I'm trying to load PyNaCl
into a pyspark UDF running on Windows.
from nacl import bindings as c
def verify_signature(msg, keys):
c.crypto_sign_ed25519ph_update(...)
...
verify_signature_udf = udf(lambda x: verify_signature(x, public_keys), BooleanType())
data_signed = data.withColumn(
"is_signature_valid", verify_signature_udf("state_values")
)
PyNaCl
is installed locally (using databricks-connect
) but as I understand it is not installed on the executor. Thus I get this:
File "/databricks/spark/python/pyspark/cloudpickle/cloudpickle.py", line 679, in subimport
__import__(name)
ModuleNotFoundError: No module named 'nacl'
As described in Python Packaging I'm trying to load it like this:
import os
os.environ['PYSPARK_PYTHON'] = "./environment/bin/python"
spark = SparkSession.builder.config(
"spark.archives",
"pyspark_venv.tar.gz#environment").getOrCreate()
No change, same message. If I just extract the nacl package from the tar.gz and store it as zip file and load it like this:
spark.sparkContext.addPyFile(path="nacl.zip")
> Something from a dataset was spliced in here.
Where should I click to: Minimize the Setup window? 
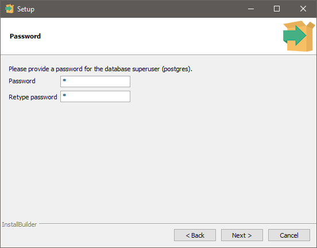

it gets loaded but I get this error now:
File "/local_disk0/spark-xxx8db3a-5436-4ce8-8ff5-19eaeb4397b4/executor-xxxb7a74-4e1b-40bf-aae2-fc3553155f91/spark-xxx70cb9-482d-42a9-901a-c36f66a42a19/isolatedSparkFiles/0e10cb02-db69-4d63-b7ea-6c2b415fb5d9/nacl.zip/nacl/bindings/crypto_aead.py", line 17, in <module>
from nacl._sodium import ffi, lib
ModuleNotFoundError: No module named 'nacl._sodium'
Any ideas? Would it work with dbx? Alternatively is there an option to achieve this without an UDF?
Edit: In the zip file there are the following sodium components. No additional sodium stuff in the tgz which is not in the zip:
./nacl/bindings/sodium_core.py
./nacl/bindings/__pycache__/sodium_core.cpython-39.pyc
./nacl/_sodium.pyd
Edit2: when I move the import into the for loop databricks-connect will run w/o error but the error will be raised upon execution on the executor thus it's also not working like this (was my misunderstanding):
def verify_signature(msg, keys):
for key in keys:
# this will prevent databricks-connect to raise a local error
from nacl import bindings as c
c.crypto_sign_ed25519ph_update(...)
...
verify_signature_udf = udf(lambda x: verify_signature(x, public_keys), BooleanType())
data_signed = data.withColumn(
"is_signature_valid", verify_signature_udf(my_keys)("state_values")
)